Brand, Dionne, L'amour, à peu près, Éditions Triptyque, Fictions, 2017, 220 p.
Prix : 
24,95 $
ISBN : 
978-2-89741-967-7
« Si on remarquait chaque petit geste de quelqu’un et qu’on observait ces gestes pendant un an et demi, disons, et qu’ensuite on perdait cette personne, on devrait pouvoir la retrouver. Comme de répertorier une séquence du génome, mais celui des gestes. On devrait ainsi pouvoir trouver cette personne. On devrait.

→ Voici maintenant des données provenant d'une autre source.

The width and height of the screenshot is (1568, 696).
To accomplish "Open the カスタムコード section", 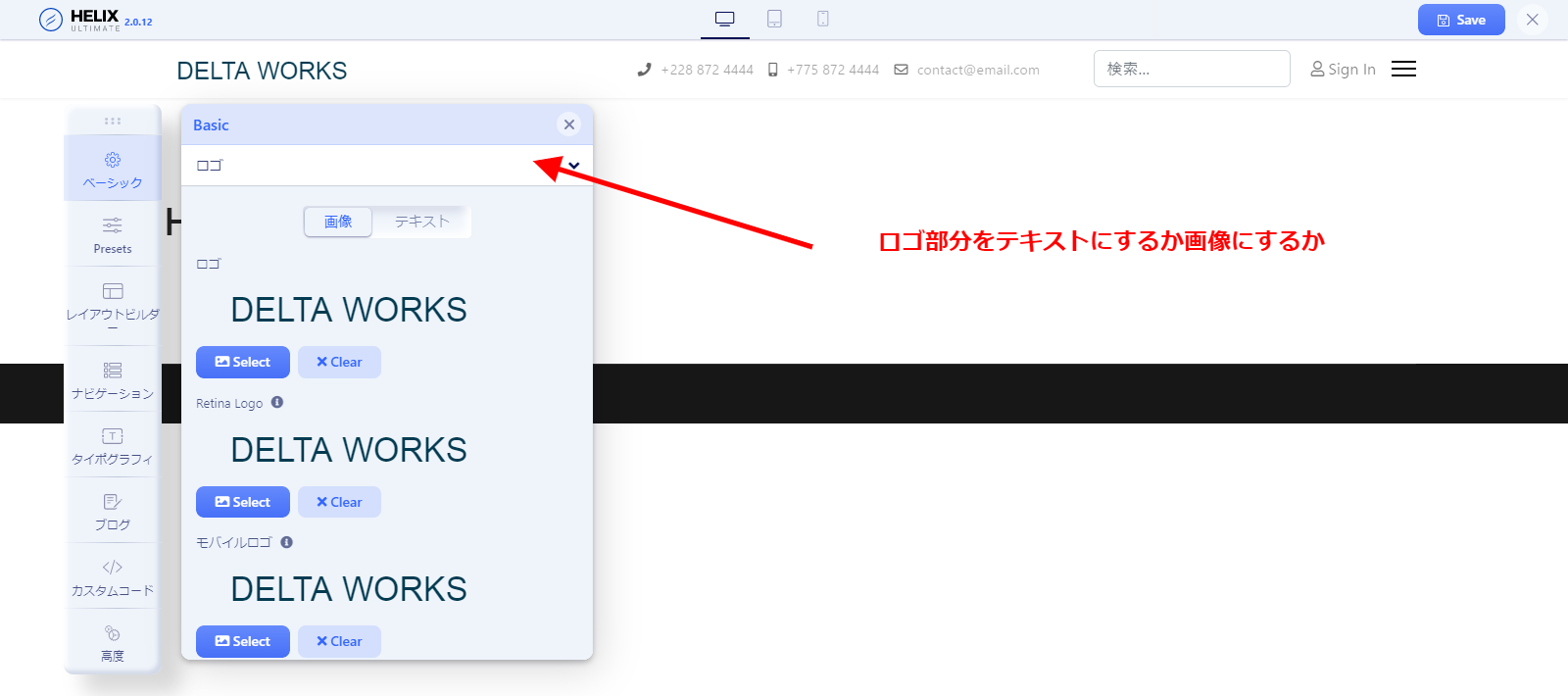I will pyautogui.click(x=113, y=577).
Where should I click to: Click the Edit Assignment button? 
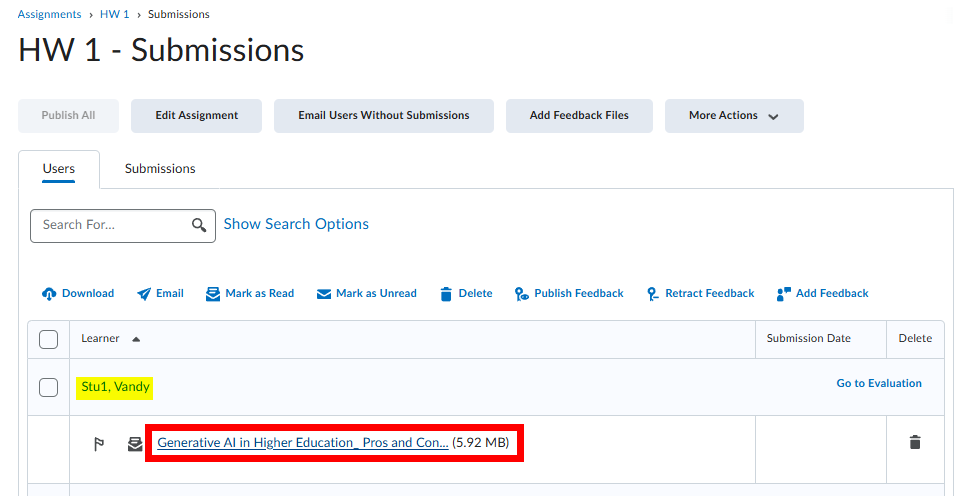(x=196, y=116)
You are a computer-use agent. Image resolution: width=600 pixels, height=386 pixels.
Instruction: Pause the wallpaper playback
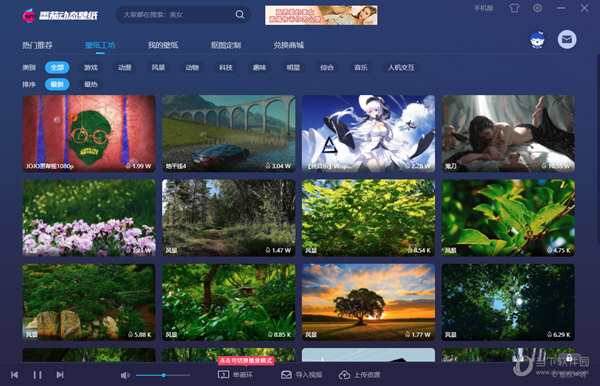37,375
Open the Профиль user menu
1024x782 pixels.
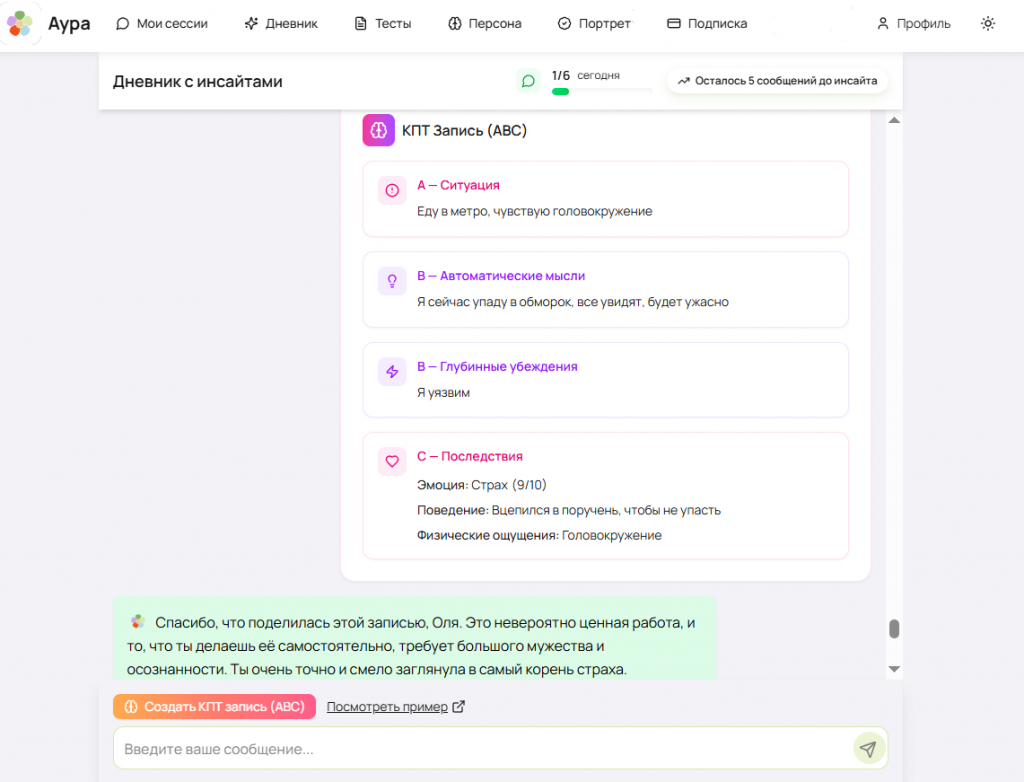click(x=913, y=23)
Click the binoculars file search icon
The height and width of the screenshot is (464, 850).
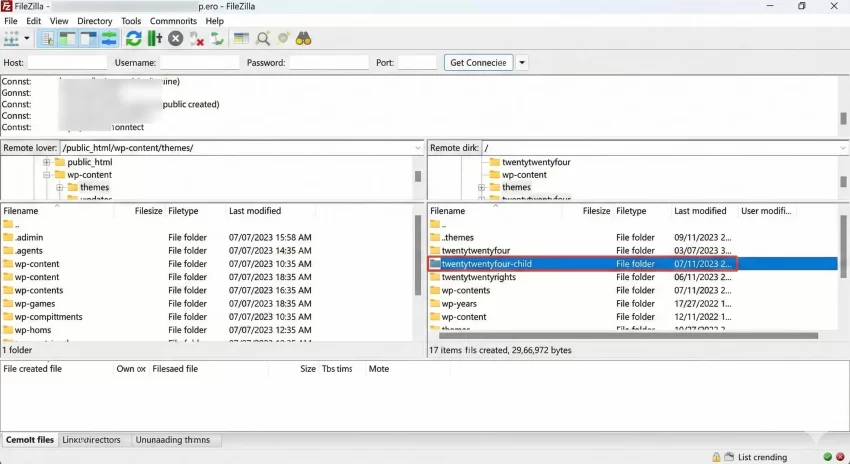coord(304,39)
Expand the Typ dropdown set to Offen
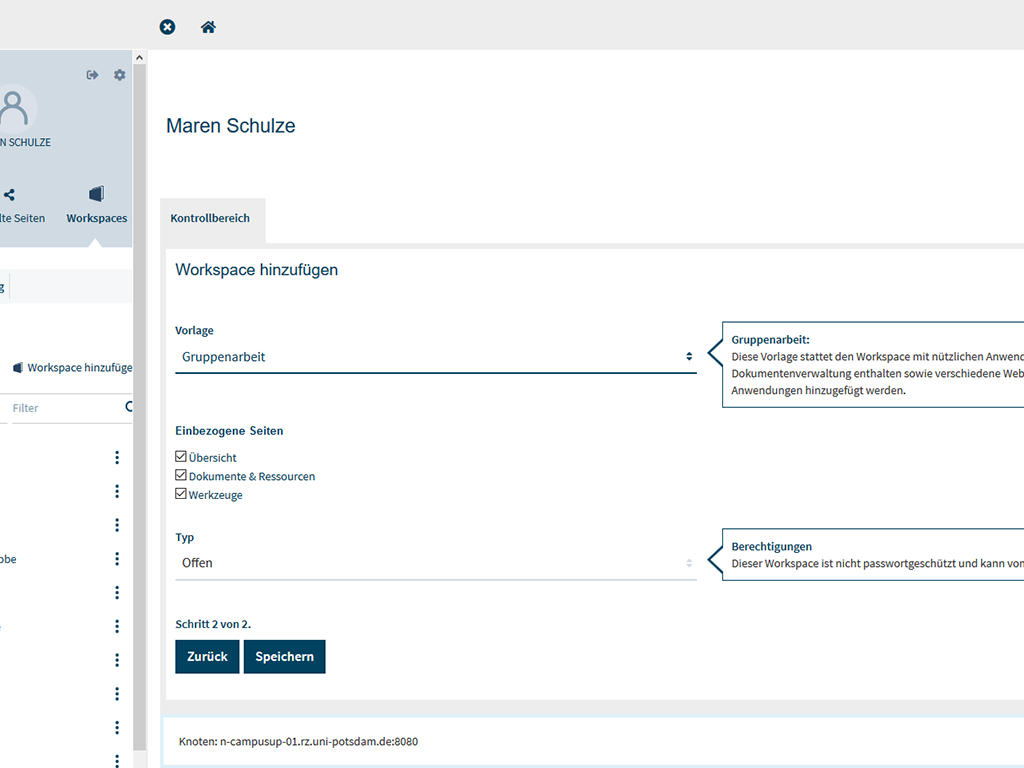The image size is (1024, 768). tap(435, 563)
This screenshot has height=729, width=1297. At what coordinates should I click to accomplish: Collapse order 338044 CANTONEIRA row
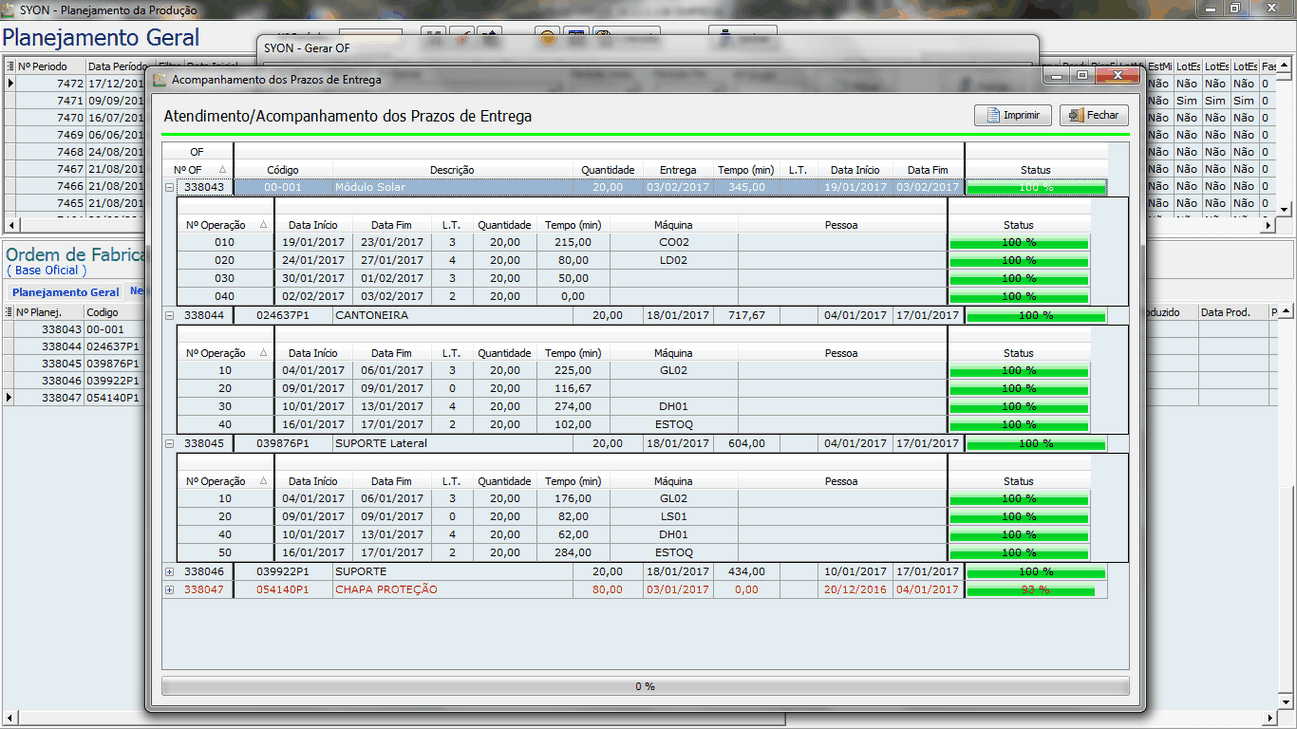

Lia voit Jasmeet partout. Elle repère ses chromosomes sous la forme d’éclats, de brouillons. Le bras de Jasmeet. Le voilà dans le bras d’une femme plus âgée, le poignet surtout. Le pied gauche de Jasmeet, ici, dans le pied d’un homme reposant sur le béton d’une boîte à fleurs sur University Avenue. Les sourcils de Jasmeet, là, dans les sourcils épilés d’une serveuse au bar Renaissance. Les gens disparaissent tout le temps, mais Lia est certaine que Jasmeet est revenue et ne veut simplement pas être trouvée. C’est juste que Lia ne peut réunir toutes les observations génétiques éparses dans un seul corps solide. C’est tout. »
 
Deux jours d’été à Toronto. Le problème : arriver au bon dosage d’amour. Les protagonistes : June, une militante de gauche qui s’est peut-être rangée ; Bedri, un jeune voleur de voitures qui ne sait quoi faire des formules éducatives de son père ; Lia, une adolescente murie prématurément dans l’ombre d’une mère excessive.  
 
Alors qu’au fil du roman les liens entre ces trois personnages se découvrent peu à peu, alors que leurs amours, leurs familles et leurs voisins se dessinent toujours plus nettement, leur cartographie personnelle de la ville se détaille avec ses zones d’ombre, ses paradis perdus, ses parcours obligés. Dionne Brand les croque toujours au carrefour, au moment de traverser ou de se replier : chaque chapitre s’écrit au plus près des pensées et des sensations d’un personnage au plus près de la catastrophe dans l’équilibre de son être. Le chœur de tels mondes vécus brouille la frontière entre extérieur et intérieur, fait place égale au cœur et à la raison, au discours et au corps. 
 
L’amour, à peu près est un roman d’une grande finesse, qui met à l’épreuve tout le vocabulaire éculé avec lequel on parle des métropoles contemporaines. Cosmopolites ou immigrants? Homosexuels, familles d’accueil, délinquants? Des catégories sociales qui fondent sous le soleil, qui se confondent sous les lunes du roman de Brand. C’est bien plutôt la capacité à s’attacher, à imaginer, à aimer qui fait toute la singularité de ceux et celles que Dionne Brand donne à entendre.